Crítica sem spoilers
Após vencer o Oscar de melhor roteiro pelo estrondoso e merecido sucesso de Corra!, o diretor, roteirista, produtor e também ator Jordan Peele superou com honra e mérito o que os norte-americanos apelidam de sophomore jinx, algo como azar do segundo ano ou, neste caso, do segundo filme. Em Nós, Jordan administrou a mesmíssima dose de tensão, agonia e surrealismo social vistos antes, mas com o dobro de significados e símbolos espalhados ao longo da narrativa alegórica, ligeiramente superiora à do antecessor.
A trama, que parece tirada de um episódio de Além da Imaginação, série que Jordan Peele está trazendo de volta neste ano, começa em 1986 num parque de diversões, quando a jovem Adeleide se perde dos pais dentro de uma sala de espelhos, onde encontra sua doppelgänger, o duplo de que tratava Fiódor Dostoiévski em um de seus livros mais famosos. As consequências deste encontro são mantidas em segredo e implicam em alterações comportamentais da garota, que inicia um acompanhamento terapêutico com psicólogo. O roteiro, então, salta para o tempo presente quando Adelaide (Nyong’o) e sua família (Duke, Joseph e Alex) retornam a mesma Santa Cruz para um feriado em família, oportunidade em que passam a ser aterrorizados por versões, a princípio malignas, deles próprios.
Quem somos nós é o mistério que cerca a narrativa, que obedece, por boa parte do tempo, as regras do subgênero do terror invasão à domicílio. Isto implica no desejo dos Wilson em conhecer o propósito daqueles estranhos, autodenominados Acorrentados, antes de desenrolar a violência propriamente dita, dirigida com eficiência por Peele com apoio da trilha sonora de Michael Abels, intensamente angustiante como a ideia de pisar em alfinetes ou cacos de vidro, e da seleção de canções diegéticas como Good Vibrations, dos The Beach Boys, a fim de o contraste necessário com cenas sanguinolentas.

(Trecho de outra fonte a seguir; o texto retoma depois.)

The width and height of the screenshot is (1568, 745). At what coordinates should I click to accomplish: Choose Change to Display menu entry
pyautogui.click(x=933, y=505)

Tudo funciona ainda melhor porque Lupita Nyong’o oferece uma performance excepcional, sobretudo como a duplo Red, a única do bando capaz de se comunicar além de grunhidos. Seu comprometimento com ambas personagens reforça o conceito da trama de que a alma é como um cordão umbilical que une duas pessoas, originalmente iguais, mas diferenciadas a partir das experiências a que foram submetidas no correr da vida. No patamar da atriz vencedora do Oscar por 12 Anos de Escravidão, estão os jovens Shahadi Wright Joseph e Evan Alex, formando um quarteto que seria sólido se não fosse por Winston Duke. Não que o M’Baku de Pantera Negra não seja talentoso, e sim que Gabe não consegue dosar o senso de humor inconveniente e desnecessário, especialmente quando a situação adentra em seu estágio mais ameaçador, no defeito que mais salta os olhos no roteiro de Jordan Peele.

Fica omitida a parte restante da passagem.